Autrement dit, on peut combiner les sources tout en s’assurant d’en inclure à chaque repas, selon ses préférences et ses limites, dont la perception des saveurs et l’état de dentition parfois altéré. Concrètement, un œuf cuit dur avec les pois chiches en salade, un morceau de fromage avec la soupe aux lentilles, un yogourt grec avec des flocons d’avoine sont des exemples. Et un verre de lait est plus nutritif qu’une tasse de thé ou un verre d’eau ! Quand l’appétit fait défaut, faire de l’eau sa « boisson de choix » n’est donc pas nécessairement la chose à faire.

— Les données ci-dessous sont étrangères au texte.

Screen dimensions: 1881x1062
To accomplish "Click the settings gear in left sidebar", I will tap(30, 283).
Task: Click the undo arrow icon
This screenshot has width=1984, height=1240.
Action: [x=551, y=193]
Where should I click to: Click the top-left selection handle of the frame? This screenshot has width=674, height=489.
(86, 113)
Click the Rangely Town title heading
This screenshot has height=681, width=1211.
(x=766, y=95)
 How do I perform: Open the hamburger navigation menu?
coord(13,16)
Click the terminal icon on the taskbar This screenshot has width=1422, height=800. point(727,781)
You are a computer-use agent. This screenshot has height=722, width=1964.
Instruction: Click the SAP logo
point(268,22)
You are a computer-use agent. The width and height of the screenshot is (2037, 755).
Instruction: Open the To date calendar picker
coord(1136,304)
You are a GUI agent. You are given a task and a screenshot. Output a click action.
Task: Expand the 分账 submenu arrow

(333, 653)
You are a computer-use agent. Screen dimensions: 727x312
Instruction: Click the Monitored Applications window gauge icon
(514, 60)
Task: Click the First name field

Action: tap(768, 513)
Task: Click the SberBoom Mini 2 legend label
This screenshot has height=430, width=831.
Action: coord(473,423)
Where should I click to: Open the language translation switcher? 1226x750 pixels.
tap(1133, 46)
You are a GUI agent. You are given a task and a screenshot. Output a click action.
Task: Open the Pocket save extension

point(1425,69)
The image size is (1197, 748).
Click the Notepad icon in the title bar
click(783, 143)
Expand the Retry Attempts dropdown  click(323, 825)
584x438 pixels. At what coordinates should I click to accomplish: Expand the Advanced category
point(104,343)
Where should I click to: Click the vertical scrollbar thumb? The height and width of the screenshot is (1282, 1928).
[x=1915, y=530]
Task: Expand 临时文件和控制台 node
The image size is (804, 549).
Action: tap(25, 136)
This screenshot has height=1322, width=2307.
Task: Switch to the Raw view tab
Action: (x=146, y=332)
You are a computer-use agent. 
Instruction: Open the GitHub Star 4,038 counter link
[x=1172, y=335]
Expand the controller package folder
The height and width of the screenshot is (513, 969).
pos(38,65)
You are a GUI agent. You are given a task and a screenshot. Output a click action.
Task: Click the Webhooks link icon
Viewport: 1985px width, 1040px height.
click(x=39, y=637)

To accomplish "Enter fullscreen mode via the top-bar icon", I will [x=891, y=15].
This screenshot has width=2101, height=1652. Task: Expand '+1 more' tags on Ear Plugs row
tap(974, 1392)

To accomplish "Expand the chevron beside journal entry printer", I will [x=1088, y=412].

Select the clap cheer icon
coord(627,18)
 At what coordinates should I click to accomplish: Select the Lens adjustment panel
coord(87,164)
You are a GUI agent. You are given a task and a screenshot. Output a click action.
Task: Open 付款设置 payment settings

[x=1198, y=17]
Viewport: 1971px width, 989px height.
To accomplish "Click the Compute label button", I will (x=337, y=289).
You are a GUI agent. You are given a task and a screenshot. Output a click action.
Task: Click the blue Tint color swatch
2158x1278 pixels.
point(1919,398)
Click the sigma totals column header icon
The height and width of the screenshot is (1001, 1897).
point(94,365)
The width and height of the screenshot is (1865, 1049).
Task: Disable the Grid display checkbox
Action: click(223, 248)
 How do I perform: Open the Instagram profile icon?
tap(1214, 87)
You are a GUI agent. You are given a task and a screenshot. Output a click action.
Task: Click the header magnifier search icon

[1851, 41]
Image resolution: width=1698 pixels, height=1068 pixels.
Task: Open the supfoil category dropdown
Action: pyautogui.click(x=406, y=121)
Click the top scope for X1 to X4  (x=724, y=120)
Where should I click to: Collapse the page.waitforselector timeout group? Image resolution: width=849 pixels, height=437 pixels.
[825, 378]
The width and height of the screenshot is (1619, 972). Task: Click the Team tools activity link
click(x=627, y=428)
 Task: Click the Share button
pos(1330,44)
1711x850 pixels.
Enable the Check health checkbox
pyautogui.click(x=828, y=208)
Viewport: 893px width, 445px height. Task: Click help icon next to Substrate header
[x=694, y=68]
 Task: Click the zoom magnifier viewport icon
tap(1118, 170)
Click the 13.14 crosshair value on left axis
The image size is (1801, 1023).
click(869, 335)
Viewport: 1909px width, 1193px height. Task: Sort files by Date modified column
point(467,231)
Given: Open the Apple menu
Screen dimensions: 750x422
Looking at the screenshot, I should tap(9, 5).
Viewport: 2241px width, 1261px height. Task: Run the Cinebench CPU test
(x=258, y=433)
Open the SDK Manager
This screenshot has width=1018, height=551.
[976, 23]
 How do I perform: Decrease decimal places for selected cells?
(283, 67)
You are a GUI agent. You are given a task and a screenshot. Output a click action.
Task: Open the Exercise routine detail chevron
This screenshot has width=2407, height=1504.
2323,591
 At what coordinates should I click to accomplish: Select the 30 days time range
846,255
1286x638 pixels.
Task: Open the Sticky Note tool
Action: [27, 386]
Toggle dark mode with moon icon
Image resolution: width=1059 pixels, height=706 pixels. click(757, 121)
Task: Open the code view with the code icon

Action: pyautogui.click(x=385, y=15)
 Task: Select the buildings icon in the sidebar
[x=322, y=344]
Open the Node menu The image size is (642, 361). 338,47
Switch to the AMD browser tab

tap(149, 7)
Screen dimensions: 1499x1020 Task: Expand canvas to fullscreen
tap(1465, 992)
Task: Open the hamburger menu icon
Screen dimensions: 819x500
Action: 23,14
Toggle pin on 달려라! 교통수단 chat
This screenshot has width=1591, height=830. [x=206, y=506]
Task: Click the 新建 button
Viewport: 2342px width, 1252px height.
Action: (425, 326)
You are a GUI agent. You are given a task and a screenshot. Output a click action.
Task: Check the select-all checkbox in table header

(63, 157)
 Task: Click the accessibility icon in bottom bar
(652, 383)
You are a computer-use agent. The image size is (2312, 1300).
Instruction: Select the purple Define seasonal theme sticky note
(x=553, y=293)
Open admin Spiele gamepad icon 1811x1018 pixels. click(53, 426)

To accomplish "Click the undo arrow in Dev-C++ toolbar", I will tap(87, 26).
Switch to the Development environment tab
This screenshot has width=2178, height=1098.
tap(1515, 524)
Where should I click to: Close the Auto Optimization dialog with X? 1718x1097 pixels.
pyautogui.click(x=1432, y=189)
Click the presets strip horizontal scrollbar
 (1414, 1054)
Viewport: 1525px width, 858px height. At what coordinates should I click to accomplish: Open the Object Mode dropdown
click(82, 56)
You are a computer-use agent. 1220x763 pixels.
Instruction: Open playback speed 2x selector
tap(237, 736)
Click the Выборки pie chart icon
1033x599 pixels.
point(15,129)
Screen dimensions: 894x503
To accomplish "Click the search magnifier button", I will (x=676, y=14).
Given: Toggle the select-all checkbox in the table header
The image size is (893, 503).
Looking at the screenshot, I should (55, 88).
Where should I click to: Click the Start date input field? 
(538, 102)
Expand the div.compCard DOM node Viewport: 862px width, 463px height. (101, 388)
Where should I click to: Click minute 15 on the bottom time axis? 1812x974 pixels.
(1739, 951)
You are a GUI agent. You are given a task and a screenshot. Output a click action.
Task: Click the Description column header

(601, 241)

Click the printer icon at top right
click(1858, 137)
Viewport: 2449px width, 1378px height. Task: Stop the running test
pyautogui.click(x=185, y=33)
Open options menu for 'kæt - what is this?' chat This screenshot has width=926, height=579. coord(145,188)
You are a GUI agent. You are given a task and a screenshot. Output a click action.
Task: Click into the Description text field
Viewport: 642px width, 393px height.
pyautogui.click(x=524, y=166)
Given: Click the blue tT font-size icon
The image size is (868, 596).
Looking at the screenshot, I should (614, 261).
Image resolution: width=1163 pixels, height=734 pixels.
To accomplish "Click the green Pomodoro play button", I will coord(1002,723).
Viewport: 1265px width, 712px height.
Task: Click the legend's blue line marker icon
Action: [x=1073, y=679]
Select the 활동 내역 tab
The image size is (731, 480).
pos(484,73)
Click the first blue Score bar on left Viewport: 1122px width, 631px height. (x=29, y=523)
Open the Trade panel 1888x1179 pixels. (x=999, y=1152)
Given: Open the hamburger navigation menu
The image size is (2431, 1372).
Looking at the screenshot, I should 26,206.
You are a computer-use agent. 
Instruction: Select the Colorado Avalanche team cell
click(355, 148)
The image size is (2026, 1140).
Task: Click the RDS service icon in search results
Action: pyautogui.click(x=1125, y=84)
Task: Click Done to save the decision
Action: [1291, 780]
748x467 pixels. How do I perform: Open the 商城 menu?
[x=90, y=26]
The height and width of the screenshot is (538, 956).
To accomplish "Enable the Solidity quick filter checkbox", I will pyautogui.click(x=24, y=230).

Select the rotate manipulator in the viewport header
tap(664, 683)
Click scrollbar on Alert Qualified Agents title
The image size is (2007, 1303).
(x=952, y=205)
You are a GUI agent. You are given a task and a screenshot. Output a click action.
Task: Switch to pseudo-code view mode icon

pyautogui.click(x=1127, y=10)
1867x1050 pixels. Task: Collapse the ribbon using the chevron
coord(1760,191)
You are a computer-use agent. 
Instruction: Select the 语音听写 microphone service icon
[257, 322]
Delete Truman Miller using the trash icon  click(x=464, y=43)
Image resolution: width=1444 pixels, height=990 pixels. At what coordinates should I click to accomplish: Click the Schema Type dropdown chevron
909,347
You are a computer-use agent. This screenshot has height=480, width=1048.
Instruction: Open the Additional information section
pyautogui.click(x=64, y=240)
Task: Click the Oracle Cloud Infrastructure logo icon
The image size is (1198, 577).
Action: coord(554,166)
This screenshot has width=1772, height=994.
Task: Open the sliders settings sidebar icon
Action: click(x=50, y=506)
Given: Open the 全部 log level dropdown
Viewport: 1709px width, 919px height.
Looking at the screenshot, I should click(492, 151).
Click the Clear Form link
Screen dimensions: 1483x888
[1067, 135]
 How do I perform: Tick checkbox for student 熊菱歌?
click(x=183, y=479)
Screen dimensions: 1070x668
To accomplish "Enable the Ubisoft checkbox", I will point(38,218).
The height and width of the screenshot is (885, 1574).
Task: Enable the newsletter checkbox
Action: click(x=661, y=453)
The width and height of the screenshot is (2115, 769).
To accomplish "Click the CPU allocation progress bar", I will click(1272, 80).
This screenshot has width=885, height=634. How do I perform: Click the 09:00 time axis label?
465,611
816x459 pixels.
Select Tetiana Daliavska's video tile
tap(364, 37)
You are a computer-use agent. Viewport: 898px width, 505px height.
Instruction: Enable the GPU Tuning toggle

Le Guide est un outil de santé publique pour la population canadienne dans sa globalité et en ce sens, cette nouvelle mouture remplit bien son rôle. Mais il demeure justement un guide qu’il faut adapter selon les réalités de chacun. Il en revient aux diététistes-nutritionnistes, aux autres professionnels de la santé publique et aux administrateurs des institutions qui desservent les aînés de l’utiliser judicieusement et sans dogmatisme.

* Stéphanie Chevalier, professeure agrégée à l’École de nutrition humaine de l’Université McGill ; Nancy Presse, professeure adjointe au département des sciences de la santé communautaire de la Faculté de médecine et des sciences de la santé de l’Université de Sherbrooke ; Marie-Jeanne Kergoat, médecin gériatre, chef du département de gériatrie au CIUSSS Centre-Sud-de-l’Île-de-Montréal, chef du service de médecine spécialisée à l’Institut universitaire de gériatrie de Montréal et professeure titulaire à la Faculté de médecine de l’Université de Montréal ; Guylaine Ferland, professeure titulaire au département de nutrition de la Faculté de médecine de l’Université de Montréal ; José A. Morais, médecin gériatre, chef de la division de gériatrie de la Faculté de médecine de l’Université McGill et codirecteur du Réseau québécois de recherche sur le vieillissement ; et Anne-Julie Tessier, diététiste-nutritionniste et candidate au doctorat en nutrition à l’École de nutrition humaine de l’Université McGill. Les cosignataires sont membres du Réseau québécois de recherche sur le vieillissement (RQRV), organisme subventionné par le Fonds de la recherche du Québec-Santé.